- Born: 1907 Transvaal,South Africa
- Died: 1946,March,14
- Cause of death: Airplane accident
- Citizenship: South Africa
- Occupations: Aviator, Artist

= Rosamund Everard-Steenkamp =

Rosamund Everard-Steenkamp (1907–19 March 1946) was a South African aviator and artist.

==Early life==
Rosamund was born in Bonnefoi, near Carolina in Transvaal, South Africa, daughter of Charles Joseph Everard and his wife Bertha. The family later moved to Moedig, Transvaal.

She was a talented artist, trained by her mother and also experienced through life in artistic circles in Paris, whose work was shown at the South African National Art Gallery.

==Aviation==
Everard first learned to fly in the 1930s, becoming competent to make regular tours of Europe in her own aircraft.

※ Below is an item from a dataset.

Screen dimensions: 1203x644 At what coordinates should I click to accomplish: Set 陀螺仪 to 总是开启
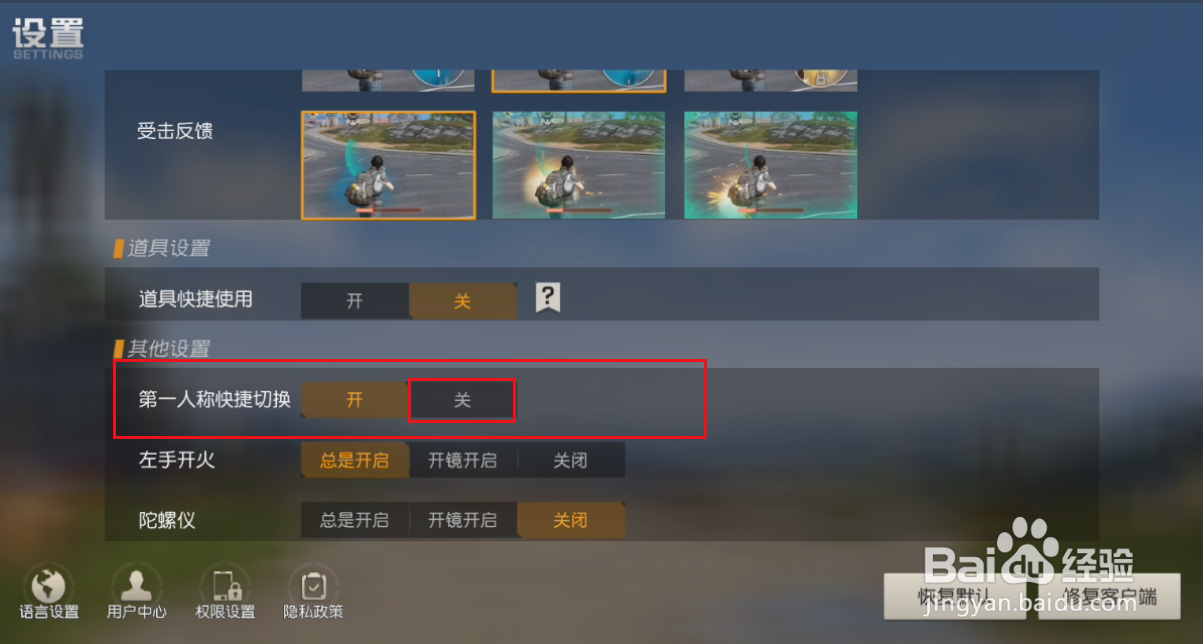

During the World War II she was initially employed as a flying instructor in South Africa and later worked an aircraft shuttle service between that country and Cairo in north Africa.

During that period she was married, to Lieutenant H N F Steenkamp of the South African Air Force, who lost his life on service within South Africa on 1 December 1942.

Everard-Steenkamp joined the Air Transport Auxiliary in 1944 and went on complete 3,500 flying hours in the UK. and serve to rank of First Officer. She was one of the first women to fly a jet airplane, the Gloster Meteor.

==Death==
Everard-Steenkamp died in an airplane accident in England on 19 March 1946, reportedly aged 32, when ferrying a Spitfire XIV (NH695) from RAF Hamble, Hampshire, to RAF High Ercall, Shropshire. Her plane was observed performing minor aerobatics in the vicinity of Bewdley, Worcestershire. After completing two slow-rolls, the plane went into a 45-degree dive from which it did not recover height, struck some trees on a hill top, crossed a small valley, then crashed on the hillside opposite at Postensplain near Button Oak just inside Shropshire. She is buried in All Saints' Cemetery, Maidenhead, Berkshire.